The exercise I study is the type that makes you stronger. Strength training includes exercises like pushups and situps, but also weightlifting and resistance training using bands or workout machines.

When you do strength training, over time, exercises that at first felt difficult become easier as your muscles increase in strength and size – a process called hypertrophy. Bigger muscles simply have larger muscle fibers and cells, and this allows you to lift heavier weights. As you keep working out, you can continue to increase the difficulty or weight of the exercises as your muscles get bigger and stronger.
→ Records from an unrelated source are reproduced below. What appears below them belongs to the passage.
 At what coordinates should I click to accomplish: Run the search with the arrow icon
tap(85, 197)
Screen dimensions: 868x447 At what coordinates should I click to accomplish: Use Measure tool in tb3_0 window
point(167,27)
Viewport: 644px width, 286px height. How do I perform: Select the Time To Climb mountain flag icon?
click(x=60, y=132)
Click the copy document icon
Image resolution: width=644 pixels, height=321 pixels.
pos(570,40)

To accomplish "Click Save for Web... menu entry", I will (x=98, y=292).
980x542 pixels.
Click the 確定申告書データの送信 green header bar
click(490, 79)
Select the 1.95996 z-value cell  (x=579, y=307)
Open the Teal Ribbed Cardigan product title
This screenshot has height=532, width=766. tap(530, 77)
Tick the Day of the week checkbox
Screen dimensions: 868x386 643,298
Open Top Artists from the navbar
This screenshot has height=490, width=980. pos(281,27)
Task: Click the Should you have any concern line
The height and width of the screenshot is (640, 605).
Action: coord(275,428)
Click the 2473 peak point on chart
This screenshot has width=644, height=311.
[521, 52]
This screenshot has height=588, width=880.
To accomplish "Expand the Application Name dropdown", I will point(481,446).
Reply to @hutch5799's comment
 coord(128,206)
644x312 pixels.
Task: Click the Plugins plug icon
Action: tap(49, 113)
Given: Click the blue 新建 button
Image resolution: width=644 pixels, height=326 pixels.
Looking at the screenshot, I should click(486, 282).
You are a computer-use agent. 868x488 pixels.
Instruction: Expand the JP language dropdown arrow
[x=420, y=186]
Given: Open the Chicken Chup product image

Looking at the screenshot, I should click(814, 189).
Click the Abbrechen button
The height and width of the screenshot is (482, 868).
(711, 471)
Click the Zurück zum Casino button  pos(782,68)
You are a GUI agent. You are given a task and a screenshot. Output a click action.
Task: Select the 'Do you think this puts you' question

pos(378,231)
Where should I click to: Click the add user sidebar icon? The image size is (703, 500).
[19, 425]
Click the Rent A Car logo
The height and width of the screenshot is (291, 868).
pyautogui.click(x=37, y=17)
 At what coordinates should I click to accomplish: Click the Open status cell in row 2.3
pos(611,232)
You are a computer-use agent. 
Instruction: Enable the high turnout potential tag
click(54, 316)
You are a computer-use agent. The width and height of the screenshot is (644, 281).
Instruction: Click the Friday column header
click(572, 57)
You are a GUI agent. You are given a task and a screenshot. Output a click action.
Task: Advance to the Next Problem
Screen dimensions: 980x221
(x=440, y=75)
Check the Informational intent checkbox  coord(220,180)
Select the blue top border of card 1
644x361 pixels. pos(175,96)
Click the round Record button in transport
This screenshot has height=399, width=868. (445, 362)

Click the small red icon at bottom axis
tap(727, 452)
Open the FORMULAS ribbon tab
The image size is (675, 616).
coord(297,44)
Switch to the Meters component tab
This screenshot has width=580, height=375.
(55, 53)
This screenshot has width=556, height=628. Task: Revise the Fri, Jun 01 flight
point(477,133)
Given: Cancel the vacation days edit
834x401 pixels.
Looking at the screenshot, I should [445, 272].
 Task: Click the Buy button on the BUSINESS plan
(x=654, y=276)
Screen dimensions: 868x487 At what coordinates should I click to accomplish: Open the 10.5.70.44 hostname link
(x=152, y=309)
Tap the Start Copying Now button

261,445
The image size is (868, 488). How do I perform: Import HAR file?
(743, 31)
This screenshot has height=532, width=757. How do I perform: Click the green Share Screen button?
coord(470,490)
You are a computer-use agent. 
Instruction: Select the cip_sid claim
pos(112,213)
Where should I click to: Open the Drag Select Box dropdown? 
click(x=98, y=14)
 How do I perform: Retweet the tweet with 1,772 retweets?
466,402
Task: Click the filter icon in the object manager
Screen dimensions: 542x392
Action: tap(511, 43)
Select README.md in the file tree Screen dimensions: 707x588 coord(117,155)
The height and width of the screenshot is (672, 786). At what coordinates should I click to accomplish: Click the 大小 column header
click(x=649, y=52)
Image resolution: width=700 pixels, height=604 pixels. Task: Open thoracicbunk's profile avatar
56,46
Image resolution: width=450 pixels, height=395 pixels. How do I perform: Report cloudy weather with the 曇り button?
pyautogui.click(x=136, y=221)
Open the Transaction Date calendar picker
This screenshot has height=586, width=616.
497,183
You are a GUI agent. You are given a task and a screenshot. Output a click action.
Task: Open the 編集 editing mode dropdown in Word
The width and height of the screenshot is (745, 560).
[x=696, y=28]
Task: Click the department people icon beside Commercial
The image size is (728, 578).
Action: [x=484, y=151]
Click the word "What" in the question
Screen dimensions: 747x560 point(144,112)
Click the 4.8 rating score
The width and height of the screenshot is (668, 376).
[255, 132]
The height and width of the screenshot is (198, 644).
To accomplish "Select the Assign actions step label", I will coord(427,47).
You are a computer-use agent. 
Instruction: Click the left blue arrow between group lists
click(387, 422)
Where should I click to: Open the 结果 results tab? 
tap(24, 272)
It is easy to see that working out makes muscles bigger, but what is actually happening to the cells as muscles increase in strength and size in response to resistance training?

Any time you move your body, you are doing so by shortening and pulling with your muscles – a process called contraction. This is how muscles spend energy to generate force and produce movement. Every time you contract a muscle – especially when you have to work hard to do the contraction, like when lifting weights – the action causes changes to the levels of various chemicals in your muscles. In addition to the chemical changes, there are also specialized receptors on the surface of muscle cells that detect when you move a muscle, generate force or otherwise alter the biochemical machinery within a muscle.

In a healthy young person, when these chemical and mechanical sensory systems detect muscle movement, they turn on a number of specialized chemical pathways within the muscle. These pathways in turn trigger the production of more proteins that get incorporated into the muscle fibers and cause the muscle to increase in size.

These cellular pathways also turn on genes that code for specific proteins in cells that make up the muscles contracting machinery. This activation of gene expression is a longer-term process, with genes being turned on or off for several hours after a single session of resistance exercise.

The overall effect of these many exercise-induced changes is to cause your muscles to get bigger.